Trident hopes its focus on diversity, equity and inclusion will help it achieve alpha. About 60 percent of the firm’s employees are people of colour, as are 60 percent of the people who run its portfolio companies. “It’s not about doing diversity for diversity’s sake, but widening the aperture to drive value for limited partners as well as underserved communities,” said Taylor.

The other half of the equation is technology. Trident utilises a proprietary algorithm with 10 quantitative or qualitative heuristics to source and help diligence portfolio companies in an effort to remove inherent bias from screening. It also removes the operational burden from investment staff, Taylor said.
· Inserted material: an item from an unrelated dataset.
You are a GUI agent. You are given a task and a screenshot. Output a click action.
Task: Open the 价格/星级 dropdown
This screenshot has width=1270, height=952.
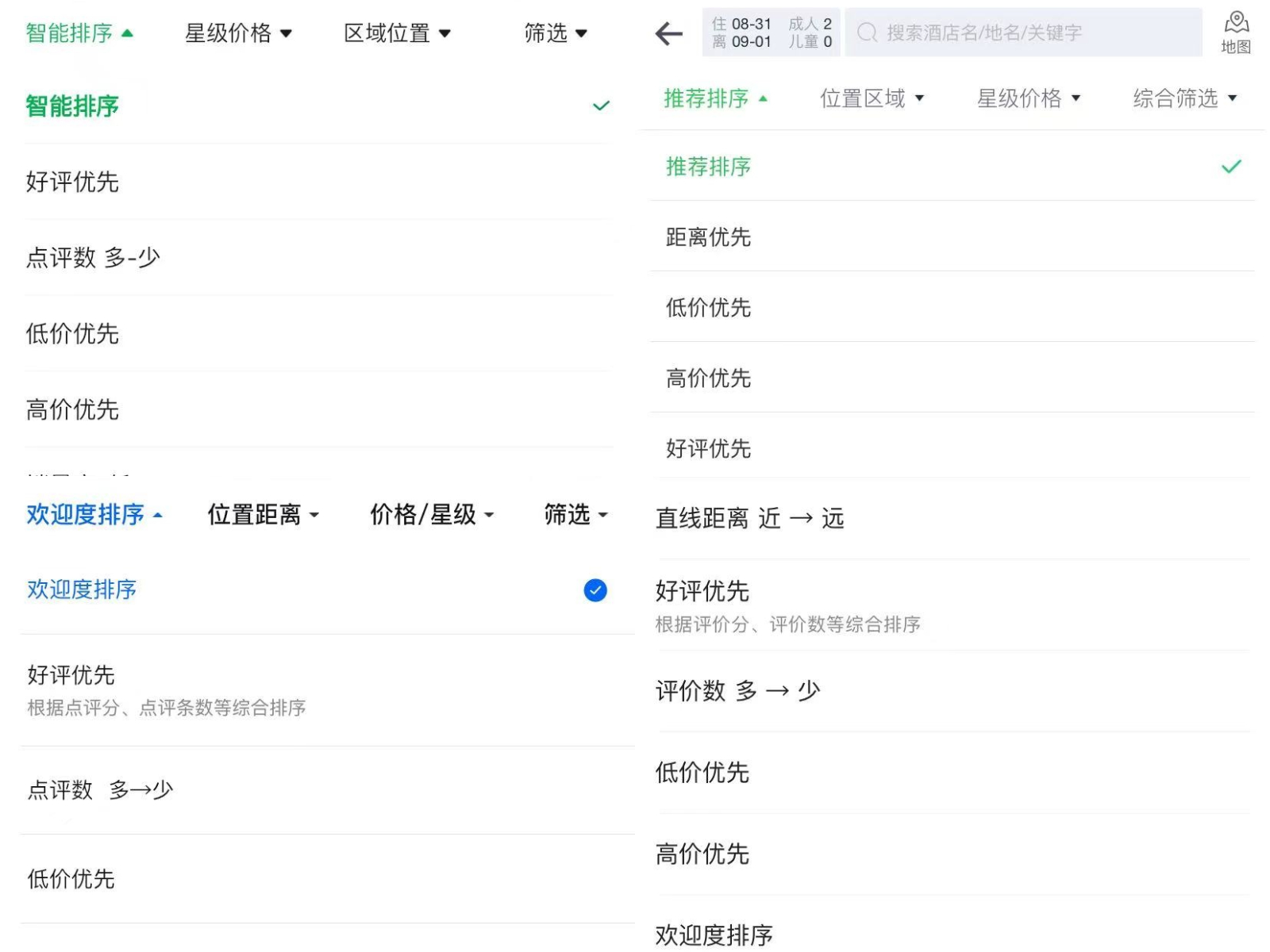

“An average private equity firm looks at 50 investments to make one,” he explained. “The question isn’t how to use tech to do deals, it’s how to eliminate the 49 you don’t want to do.”

Trident targets industrial, healthcare and consumer companies with between $10 million and $100-plus million in revenue with EBITDA between $2 million and $20 million while “sparking positive social and economic change in minority communities”, according to the press release.

The firm has returned 23 percent net to investors since inception in 2017, Taylor said.

Trident’s legacy portfolio is comprised of active investments in four companies, including a fast-casual regional restaurant chain specialising in vegan soul food and a rollup of optometry practices in Arizona. The firm successfully completed its first divestiture in a fifth company, Wild Things, a cold-weather apparel company, in 2020.

The firm’s name comes from three places: the flag of Barbados, from whence Taylor’s mother emigrated to the US; Taylor’s all-American high-school swimming career; and a reference to a pivotal conflict in Game of Thrones (Trident’s team has many fans of the show, according to Taylor).

Trident has pledged at least 13 percent, roughly the percentage of Black Americans, of all value created by the fund will accrue to the Black American community. It plans to provide that value through increased employment opportunities, access to capital, health and education benefits, wealth creation opportunities and representation throughout the value chain.

Smith’s isn’t the only high-profile name attached to the firm. Last week, Trident appointed Aron Betru as chief strategic officer and chief operating officer. Previously, Betru was the managing director for the Milken Institute Center for Financial Markets, leading its Access to Capital, Capital for Innovation and strategic innovative financing initiatives.